Would you transcribe word for word every line from the one containing "Given: Click the free shipping progress bar" to the end of the data, both ends included, and leave out the rest?
====
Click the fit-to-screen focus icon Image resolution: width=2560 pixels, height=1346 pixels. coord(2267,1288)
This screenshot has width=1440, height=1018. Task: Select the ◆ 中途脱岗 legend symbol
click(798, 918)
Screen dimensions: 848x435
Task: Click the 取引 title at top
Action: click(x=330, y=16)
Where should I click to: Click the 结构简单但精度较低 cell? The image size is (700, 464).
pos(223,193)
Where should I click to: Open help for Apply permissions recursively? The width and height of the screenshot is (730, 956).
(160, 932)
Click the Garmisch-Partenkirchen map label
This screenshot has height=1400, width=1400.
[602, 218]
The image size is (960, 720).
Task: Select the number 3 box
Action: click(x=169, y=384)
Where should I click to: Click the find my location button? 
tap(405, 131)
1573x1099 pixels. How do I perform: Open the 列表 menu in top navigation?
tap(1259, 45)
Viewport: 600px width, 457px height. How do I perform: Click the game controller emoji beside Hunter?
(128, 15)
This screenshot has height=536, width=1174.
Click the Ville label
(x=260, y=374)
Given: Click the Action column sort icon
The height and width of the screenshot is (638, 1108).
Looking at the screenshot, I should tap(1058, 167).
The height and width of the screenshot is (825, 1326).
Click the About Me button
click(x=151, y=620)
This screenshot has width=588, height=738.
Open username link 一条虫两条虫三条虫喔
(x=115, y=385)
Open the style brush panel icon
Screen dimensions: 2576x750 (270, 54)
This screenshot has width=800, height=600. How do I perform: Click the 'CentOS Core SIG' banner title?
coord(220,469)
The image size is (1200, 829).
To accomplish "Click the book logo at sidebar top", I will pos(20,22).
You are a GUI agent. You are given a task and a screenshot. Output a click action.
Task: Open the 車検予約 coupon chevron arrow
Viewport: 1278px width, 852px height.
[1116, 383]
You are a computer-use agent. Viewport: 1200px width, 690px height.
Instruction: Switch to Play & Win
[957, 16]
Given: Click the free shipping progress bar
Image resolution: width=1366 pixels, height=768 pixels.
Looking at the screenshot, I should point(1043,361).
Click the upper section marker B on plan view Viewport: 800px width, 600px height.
====
Your response »
Given: Click the free shipping progress bar
Image resolution: width=1366 pixels, height=768 pixels.
Looking at the screenshot, I should point(1043,361).
Click the upper section marker B on plan view Viewport: 800px width, 600px height.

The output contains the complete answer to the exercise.